THE DATA: Begin

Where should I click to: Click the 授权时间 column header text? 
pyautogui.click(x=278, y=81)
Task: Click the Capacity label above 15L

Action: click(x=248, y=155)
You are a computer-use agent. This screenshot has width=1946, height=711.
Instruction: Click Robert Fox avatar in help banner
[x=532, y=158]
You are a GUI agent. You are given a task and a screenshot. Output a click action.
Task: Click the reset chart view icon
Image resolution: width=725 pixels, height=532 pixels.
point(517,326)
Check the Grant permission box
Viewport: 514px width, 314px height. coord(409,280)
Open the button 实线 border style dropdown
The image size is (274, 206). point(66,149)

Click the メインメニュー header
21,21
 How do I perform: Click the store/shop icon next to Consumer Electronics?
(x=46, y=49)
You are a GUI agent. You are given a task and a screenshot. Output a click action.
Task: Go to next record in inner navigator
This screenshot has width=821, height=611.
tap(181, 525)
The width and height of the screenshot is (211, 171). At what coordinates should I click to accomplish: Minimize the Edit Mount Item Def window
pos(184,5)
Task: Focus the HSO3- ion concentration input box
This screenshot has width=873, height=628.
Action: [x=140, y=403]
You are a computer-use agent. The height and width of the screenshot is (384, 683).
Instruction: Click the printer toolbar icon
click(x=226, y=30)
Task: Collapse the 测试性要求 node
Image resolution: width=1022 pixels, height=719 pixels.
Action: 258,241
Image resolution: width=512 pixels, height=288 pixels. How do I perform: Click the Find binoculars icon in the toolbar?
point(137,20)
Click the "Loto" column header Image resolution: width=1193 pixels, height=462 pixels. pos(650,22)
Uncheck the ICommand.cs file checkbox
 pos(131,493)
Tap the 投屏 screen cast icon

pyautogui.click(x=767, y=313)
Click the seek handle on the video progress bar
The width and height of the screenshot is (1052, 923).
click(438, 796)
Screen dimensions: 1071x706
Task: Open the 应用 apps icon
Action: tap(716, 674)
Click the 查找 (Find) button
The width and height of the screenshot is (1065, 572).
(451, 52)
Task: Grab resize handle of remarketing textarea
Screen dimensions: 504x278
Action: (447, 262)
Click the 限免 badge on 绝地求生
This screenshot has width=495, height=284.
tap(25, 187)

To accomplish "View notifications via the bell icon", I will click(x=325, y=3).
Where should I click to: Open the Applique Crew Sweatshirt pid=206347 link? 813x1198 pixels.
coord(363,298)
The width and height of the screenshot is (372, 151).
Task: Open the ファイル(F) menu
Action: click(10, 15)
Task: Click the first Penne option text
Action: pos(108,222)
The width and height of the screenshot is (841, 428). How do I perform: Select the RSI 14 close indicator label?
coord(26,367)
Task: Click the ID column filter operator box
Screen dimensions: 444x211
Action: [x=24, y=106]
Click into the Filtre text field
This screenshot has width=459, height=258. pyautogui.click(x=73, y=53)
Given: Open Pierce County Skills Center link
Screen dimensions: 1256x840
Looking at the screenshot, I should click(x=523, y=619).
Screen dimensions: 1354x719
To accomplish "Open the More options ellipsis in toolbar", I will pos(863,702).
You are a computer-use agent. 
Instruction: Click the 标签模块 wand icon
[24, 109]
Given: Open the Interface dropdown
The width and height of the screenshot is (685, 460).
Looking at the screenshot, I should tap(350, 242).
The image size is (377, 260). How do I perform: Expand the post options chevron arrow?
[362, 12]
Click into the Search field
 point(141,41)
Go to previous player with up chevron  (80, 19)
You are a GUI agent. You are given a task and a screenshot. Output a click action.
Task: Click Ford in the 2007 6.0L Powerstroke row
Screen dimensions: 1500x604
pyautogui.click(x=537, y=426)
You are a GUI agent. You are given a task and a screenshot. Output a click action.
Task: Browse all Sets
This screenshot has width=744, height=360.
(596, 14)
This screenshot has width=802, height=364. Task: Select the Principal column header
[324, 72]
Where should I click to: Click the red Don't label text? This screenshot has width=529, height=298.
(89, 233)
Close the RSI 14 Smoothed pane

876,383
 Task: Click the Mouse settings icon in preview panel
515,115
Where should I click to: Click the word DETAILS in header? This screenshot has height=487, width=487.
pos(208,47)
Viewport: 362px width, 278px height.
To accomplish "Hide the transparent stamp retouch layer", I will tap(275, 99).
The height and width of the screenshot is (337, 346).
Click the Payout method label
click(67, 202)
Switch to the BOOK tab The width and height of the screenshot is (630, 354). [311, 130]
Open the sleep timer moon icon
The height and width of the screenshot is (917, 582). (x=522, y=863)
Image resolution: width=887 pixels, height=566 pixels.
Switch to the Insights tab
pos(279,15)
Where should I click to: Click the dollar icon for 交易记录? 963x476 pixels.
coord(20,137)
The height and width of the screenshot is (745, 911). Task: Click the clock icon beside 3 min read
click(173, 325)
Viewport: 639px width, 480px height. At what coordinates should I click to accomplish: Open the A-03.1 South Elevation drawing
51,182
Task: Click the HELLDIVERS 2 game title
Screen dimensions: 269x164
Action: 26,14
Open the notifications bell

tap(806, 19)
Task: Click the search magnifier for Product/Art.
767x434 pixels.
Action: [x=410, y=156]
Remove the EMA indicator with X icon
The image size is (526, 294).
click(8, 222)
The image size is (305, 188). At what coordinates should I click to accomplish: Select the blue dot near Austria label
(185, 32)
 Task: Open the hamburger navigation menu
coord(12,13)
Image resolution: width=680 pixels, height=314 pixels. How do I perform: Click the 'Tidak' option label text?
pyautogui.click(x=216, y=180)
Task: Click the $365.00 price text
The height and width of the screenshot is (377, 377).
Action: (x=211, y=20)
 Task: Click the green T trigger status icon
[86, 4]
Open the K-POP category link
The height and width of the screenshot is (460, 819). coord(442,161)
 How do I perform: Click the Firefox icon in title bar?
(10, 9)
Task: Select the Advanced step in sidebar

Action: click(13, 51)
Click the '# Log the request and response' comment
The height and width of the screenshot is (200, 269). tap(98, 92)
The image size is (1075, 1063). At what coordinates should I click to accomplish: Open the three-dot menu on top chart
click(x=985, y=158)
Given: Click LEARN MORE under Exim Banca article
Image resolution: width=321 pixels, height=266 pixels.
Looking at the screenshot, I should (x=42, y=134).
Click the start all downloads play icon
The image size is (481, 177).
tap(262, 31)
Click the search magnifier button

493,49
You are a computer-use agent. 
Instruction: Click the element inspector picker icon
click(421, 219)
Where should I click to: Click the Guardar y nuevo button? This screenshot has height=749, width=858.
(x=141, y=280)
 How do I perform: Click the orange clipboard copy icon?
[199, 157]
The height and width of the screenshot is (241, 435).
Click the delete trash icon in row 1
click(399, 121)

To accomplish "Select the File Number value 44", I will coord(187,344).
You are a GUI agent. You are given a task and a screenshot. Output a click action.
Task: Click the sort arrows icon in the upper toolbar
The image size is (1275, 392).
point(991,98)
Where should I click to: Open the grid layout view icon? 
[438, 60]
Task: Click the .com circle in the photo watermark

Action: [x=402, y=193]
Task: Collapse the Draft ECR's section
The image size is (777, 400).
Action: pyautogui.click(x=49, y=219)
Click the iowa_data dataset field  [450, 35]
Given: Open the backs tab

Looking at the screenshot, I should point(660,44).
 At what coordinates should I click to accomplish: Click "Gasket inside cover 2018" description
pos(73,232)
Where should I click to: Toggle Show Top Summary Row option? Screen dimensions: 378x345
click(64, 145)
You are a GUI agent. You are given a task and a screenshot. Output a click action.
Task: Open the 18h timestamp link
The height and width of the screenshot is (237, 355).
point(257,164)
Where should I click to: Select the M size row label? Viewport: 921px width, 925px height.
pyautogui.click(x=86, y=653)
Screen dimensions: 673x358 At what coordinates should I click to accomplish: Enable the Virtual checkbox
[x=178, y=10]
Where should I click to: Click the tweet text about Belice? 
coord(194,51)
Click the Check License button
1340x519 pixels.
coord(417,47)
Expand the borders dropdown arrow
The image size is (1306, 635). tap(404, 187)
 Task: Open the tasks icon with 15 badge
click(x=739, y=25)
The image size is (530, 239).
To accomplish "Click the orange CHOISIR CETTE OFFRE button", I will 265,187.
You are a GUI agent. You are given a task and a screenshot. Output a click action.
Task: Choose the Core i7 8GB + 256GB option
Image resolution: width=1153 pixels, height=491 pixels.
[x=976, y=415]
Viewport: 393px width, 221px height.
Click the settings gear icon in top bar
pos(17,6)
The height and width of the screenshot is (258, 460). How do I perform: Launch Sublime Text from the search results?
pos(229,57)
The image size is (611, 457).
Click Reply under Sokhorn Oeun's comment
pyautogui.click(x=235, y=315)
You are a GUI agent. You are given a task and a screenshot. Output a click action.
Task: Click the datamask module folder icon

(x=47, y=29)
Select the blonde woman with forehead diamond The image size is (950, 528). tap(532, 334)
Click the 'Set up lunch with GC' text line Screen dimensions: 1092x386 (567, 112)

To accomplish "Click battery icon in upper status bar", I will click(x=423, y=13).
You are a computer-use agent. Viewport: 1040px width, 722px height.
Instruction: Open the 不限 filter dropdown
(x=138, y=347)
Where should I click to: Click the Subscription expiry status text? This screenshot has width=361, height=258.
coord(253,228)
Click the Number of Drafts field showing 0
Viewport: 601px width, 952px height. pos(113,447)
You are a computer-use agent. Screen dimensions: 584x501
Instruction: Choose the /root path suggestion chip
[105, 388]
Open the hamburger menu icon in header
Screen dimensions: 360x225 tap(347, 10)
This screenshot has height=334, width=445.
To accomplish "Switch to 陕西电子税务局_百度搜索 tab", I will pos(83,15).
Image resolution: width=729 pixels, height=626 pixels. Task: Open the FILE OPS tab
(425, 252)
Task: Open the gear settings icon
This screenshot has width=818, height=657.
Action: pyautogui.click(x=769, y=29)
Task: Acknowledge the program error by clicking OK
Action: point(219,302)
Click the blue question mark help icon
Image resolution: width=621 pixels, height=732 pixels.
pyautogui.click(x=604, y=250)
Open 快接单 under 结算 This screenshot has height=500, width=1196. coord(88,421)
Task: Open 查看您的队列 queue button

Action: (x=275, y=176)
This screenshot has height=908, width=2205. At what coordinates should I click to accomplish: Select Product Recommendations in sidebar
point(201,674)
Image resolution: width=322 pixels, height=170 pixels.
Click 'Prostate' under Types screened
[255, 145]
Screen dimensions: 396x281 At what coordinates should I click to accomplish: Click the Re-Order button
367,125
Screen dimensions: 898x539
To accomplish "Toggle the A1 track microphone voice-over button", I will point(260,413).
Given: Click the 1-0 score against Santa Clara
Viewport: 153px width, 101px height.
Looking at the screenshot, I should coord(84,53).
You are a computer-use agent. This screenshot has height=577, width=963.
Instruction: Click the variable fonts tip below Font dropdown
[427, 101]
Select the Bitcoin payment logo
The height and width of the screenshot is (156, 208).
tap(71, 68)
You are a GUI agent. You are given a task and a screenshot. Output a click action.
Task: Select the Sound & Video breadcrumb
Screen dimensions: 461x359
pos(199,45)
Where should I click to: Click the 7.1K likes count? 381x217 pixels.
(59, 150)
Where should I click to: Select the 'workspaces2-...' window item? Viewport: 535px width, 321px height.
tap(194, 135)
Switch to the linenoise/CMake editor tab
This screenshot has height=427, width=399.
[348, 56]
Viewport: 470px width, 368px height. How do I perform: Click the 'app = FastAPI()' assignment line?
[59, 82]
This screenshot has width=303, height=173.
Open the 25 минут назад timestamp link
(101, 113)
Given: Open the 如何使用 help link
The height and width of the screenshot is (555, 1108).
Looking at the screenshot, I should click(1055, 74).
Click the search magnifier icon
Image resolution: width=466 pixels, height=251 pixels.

THE DATA: End

■ **YOUR GOAL**
Copy out each line of the material in which the word "Collapse" turns up.

■ **TASK RESULT**
Task: Collapse the 测试性要求 node
Task: Collapse the Draft ECR's section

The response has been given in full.